Provided data
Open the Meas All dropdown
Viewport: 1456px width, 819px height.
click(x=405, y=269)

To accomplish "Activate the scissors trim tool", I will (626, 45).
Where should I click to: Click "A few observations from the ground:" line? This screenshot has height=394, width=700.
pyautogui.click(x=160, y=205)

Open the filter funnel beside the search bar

Task details
Please reproduce all of the records above word for word, keeping every line unchanged.

Response to the exercise
Open the Meas All dropdown
Viewport: 1456px width, 819px height.
click(x=405, y=269)

To accomplish "Activate the scissors trim tool", I will (626, 45).
Where should I click to: Click "A few observations from the ground:" line? This screenshot has height=394, width=700.
pyautogui.click(x=160, y=205)

Open the filter funnel beside the search bar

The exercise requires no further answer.